Les Secrets de beauté de la Maison de la Culture du Japon à Paris
Après 7 mois de fermeture, les musées ont enfin rouvert leurs portes le 19 mai dernier. L’occasion pour Journal du Japon de se rendre à Paris pour découvrir 2 expositions très attendues par l’équipe : « Secrets de Beauté » de la MCJP (Maison de la Culture du Japon à Paris) et « Voyage sur la route du Kisokaidō » du musée Cernuschi. Ces visites, initialement prévues en octobre dernier, donneront lieu à 2 articles : le premier, celui-ci, présente tous les Secrets de Beauté des femmes de l’époque Edo. Le second, qui sortira prochainement, vous présentera les œuvres de Hiroshige et Kuniyoshi le long de la route du Kisokaidō.
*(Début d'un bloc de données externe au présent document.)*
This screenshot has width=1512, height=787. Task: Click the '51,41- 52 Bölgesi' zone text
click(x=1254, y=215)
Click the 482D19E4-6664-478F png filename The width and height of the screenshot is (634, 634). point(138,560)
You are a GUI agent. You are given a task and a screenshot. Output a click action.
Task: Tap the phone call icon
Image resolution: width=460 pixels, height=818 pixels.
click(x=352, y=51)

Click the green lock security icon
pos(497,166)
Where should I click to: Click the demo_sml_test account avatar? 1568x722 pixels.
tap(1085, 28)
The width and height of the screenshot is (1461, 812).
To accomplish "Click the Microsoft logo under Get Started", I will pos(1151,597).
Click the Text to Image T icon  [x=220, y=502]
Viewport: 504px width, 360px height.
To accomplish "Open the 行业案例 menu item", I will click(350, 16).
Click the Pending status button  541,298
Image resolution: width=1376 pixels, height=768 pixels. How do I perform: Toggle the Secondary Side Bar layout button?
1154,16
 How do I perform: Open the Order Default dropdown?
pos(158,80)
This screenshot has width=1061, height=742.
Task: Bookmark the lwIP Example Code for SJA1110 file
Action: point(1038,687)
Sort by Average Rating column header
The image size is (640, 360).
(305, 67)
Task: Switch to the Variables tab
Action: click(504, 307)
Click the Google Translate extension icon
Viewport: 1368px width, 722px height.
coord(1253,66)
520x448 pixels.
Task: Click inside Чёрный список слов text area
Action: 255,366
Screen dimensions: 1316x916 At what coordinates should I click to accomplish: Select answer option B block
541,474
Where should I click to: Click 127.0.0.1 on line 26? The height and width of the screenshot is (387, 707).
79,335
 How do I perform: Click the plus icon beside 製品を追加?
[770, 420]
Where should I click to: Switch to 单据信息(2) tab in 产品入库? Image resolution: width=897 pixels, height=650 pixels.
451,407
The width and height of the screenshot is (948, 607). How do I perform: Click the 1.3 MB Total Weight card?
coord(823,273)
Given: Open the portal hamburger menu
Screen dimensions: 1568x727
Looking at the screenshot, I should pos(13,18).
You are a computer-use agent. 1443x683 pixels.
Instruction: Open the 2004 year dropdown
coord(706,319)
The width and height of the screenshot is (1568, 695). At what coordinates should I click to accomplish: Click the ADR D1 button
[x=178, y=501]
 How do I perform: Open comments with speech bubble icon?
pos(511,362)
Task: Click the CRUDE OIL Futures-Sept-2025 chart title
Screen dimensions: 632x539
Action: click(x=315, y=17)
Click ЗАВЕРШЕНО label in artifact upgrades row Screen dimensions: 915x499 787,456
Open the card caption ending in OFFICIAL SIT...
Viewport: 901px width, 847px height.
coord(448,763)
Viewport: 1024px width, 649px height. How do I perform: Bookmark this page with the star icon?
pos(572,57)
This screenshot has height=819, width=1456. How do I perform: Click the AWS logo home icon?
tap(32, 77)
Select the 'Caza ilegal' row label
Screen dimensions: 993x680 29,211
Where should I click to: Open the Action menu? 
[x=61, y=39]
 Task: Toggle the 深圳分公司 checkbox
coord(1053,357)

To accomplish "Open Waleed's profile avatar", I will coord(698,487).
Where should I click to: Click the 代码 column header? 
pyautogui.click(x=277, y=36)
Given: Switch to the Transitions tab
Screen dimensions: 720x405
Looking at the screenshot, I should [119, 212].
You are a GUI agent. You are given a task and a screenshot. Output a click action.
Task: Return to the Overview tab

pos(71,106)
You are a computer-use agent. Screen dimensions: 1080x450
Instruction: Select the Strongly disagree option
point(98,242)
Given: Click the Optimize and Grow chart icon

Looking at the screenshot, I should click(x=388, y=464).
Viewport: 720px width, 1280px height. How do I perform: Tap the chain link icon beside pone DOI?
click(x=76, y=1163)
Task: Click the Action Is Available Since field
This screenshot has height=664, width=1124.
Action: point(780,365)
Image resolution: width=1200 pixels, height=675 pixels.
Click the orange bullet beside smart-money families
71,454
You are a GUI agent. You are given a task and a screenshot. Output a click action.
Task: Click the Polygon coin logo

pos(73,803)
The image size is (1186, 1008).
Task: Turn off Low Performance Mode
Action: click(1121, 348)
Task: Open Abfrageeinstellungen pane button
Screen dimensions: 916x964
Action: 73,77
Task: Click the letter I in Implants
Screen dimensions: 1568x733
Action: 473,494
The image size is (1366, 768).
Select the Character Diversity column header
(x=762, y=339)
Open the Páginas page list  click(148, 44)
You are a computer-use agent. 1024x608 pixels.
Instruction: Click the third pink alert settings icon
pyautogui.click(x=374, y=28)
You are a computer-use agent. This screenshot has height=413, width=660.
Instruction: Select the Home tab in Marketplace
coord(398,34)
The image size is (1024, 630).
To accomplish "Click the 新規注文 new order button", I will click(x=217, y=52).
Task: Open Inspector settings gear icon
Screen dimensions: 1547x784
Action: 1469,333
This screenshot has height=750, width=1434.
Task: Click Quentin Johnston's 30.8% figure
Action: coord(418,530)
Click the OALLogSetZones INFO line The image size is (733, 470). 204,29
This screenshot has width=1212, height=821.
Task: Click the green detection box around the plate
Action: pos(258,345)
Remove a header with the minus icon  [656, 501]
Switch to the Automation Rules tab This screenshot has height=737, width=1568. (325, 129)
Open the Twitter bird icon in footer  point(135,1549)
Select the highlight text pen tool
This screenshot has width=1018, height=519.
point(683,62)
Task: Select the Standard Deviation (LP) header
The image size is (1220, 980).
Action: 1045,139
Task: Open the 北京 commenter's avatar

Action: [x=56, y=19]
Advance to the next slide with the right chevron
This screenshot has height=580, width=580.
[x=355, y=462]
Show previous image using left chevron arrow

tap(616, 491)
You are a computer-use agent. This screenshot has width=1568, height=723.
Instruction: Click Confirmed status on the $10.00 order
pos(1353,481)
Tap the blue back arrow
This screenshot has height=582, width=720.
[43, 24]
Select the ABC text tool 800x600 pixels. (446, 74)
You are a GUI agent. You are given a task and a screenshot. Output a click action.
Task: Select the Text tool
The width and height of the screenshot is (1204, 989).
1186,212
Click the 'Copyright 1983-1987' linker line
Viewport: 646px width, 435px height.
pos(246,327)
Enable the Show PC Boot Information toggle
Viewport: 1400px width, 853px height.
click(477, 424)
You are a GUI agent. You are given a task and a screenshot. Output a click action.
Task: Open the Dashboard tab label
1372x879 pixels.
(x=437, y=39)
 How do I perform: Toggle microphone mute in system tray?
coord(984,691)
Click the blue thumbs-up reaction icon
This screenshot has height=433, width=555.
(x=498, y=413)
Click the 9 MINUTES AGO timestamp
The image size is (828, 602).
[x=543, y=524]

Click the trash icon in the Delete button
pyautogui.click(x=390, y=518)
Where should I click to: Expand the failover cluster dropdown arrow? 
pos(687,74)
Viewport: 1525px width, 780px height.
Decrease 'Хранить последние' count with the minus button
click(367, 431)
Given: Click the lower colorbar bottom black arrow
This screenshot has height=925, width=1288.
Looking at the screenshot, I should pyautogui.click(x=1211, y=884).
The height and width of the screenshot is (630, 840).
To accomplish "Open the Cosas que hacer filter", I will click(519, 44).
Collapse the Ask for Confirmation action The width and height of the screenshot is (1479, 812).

Secrets de Beauté à la MCJP
La Maison de la Culture du Japon (MCJP) est le grand incontournable de la capitale pour tout ceux qui s’intéressent de près ou de loin au pays du Soleil-Levant. Née de la rencontre entre François Mitterrand et le premier ministre japonais Zenko Suzuki, la MCJP a été inaugurée en 1997 par Jacques Chirac et la princesse Sayako. Le désir au travers de ce projet d’envergure : diffuser la culture japonaise à travers des expositions, des ateliers, des cours, des conférences, des projections cinématographiques et divers évènements ou activités. C’est un lieu d’apprentissage et de découverte, en perpétuelle évolution, qui a d’ailleurs récemment ouvert une boutique d’artisanat et d’épicerie japonaise. Leur événement du moment : l’exposition « Secrets de Beauté » !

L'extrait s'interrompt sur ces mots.